Consigne de l'exercice: D'après l'extrait du document, à quelle date se tiendra la Conférence nationale des métiers de l'accompagnement social et médico-social ?

Conférence nationale des métiers : « je ne me fais pas d’illusions »
Le gouvernement a aussi fixé un rendez-vous important, en ce premier trimestre 2022 : la Conférence nationale des métiers de l’accompagnement social et médico-social. Plusieurs fois repoussée, elle se tiendra le 18 février.
Teddy et Alicia, salariés au sein d’un foyer de vie pour personnes en situation de handicap, n’en attendent pas grand-chose. « Les politiques n’ont même pas connaissance de nos métiers, de nos établissements : foyers de vie, maisons d’accueil spécialisées, foyers d’accueil médicalisés… On part de zéro ! » estime Alicia. Le manque de reconnaissance, ancré depuis des années, laisse peu d’espoir à ces professionnels. « On a tellement été maltraités que je ne me fais pas d’illusions », résume Teddy. D’après lui, « on reste mis de côté, parce que les personnes que l’on accompagne sont déjà mises au ban de la société ».
Mobiliser les personnes accompagnées, ainsi que leurs familles, pourrait changer le rapport de forces aux yeux d’Alicia. « Ce sont les premières personnes concernées. Si elles se mobilisent davantage avec nous, on serait plus entendus ». Teddy, lui, aimerait que les responsables politiques visitent davantage les établissements sociaux et médico-sociaux. La méconnaissance de leurs métiers, de même que le manque de médiatisation de leurs luttes, est décrié par tous les travailleurs sociaux rencontrés ce 1er février.
L’inquiétude grandit autour de la refonte des conventions collectives
Obtenir l’extension de la prime Ségur (183 euros net par mois) à de nouveaux secteurs reste, pour ces manifestants, un horizon possible. L’enjeu sera au coeur de la conférence nationale du 18 février. Des pistes de revalorisation salariale seront aussi décortiquées dans un rapport commandé à l’Inspection générale des affaires sociales.

Données sources:
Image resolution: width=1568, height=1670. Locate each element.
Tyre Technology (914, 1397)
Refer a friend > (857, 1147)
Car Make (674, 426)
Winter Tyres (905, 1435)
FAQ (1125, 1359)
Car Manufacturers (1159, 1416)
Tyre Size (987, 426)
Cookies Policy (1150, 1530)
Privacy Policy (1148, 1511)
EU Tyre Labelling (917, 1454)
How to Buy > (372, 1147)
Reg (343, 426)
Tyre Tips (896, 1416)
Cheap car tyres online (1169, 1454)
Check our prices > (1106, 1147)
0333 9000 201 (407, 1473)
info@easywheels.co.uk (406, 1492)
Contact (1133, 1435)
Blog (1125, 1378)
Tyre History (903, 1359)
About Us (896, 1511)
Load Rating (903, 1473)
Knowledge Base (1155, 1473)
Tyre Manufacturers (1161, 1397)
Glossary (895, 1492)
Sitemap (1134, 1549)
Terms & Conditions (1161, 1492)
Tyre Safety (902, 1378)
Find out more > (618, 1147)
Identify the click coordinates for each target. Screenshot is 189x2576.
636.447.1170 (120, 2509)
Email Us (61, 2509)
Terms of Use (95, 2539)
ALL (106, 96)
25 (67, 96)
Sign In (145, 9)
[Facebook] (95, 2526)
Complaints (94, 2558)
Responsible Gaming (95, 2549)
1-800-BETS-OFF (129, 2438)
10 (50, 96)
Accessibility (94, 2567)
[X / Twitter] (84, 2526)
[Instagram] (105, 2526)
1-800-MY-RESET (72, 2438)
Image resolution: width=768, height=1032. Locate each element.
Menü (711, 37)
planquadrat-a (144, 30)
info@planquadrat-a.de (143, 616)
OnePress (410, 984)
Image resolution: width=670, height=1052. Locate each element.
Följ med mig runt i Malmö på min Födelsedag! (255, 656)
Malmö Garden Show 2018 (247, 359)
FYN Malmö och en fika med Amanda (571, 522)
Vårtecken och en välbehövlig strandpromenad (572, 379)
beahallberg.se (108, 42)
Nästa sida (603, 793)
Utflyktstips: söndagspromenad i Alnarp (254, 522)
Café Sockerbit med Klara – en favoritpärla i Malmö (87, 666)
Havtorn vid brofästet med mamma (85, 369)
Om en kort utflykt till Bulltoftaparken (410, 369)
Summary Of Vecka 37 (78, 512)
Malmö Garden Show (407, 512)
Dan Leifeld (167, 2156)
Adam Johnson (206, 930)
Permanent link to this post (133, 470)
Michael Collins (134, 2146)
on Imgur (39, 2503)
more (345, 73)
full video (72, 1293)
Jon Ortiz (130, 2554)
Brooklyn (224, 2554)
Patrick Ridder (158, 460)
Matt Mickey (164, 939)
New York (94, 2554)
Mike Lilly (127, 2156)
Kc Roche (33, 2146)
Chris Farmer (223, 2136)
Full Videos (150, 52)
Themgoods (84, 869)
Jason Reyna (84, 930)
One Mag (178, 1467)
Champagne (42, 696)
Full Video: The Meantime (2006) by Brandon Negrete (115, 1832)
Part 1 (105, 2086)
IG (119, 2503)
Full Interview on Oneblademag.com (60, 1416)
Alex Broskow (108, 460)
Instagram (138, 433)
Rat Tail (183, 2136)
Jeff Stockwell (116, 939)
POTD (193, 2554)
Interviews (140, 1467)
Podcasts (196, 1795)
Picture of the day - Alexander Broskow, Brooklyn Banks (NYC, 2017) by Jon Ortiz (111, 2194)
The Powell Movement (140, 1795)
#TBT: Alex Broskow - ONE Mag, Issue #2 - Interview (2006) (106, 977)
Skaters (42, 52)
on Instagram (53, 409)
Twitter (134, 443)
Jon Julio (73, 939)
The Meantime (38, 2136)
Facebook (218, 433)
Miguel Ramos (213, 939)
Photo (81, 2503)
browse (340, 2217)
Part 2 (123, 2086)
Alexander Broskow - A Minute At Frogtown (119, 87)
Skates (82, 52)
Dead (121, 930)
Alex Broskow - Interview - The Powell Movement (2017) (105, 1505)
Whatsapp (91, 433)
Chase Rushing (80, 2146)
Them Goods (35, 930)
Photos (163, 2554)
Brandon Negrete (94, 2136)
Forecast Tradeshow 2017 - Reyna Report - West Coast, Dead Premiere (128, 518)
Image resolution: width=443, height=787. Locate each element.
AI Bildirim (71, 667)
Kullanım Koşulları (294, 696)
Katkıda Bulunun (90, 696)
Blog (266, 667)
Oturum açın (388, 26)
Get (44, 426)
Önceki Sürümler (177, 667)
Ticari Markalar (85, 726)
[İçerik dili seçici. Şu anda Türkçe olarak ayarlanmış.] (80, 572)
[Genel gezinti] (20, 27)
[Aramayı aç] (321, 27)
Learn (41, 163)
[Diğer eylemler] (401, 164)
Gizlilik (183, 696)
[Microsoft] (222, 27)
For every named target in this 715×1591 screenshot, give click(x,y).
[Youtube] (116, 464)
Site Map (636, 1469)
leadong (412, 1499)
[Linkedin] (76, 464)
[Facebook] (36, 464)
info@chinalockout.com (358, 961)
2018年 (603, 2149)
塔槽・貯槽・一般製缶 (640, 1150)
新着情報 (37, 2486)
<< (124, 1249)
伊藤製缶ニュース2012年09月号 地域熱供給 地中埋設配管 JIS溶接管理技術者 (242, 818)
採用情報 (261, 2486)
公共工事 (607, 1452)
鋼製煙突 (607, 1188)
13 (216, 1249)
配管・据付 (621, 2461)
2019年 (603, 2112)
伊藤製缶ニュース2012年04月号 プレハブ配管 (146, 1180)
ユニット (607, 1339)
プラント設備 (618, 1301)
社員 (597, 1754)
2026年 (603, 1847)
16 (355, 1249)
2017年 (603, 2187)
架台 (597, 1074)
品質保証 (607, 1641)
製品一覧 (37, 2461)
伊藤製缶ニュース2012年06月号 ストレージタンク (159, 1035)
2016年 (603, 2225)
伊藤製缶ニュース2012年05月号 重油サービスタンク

Réponse attendue: Le 18 février.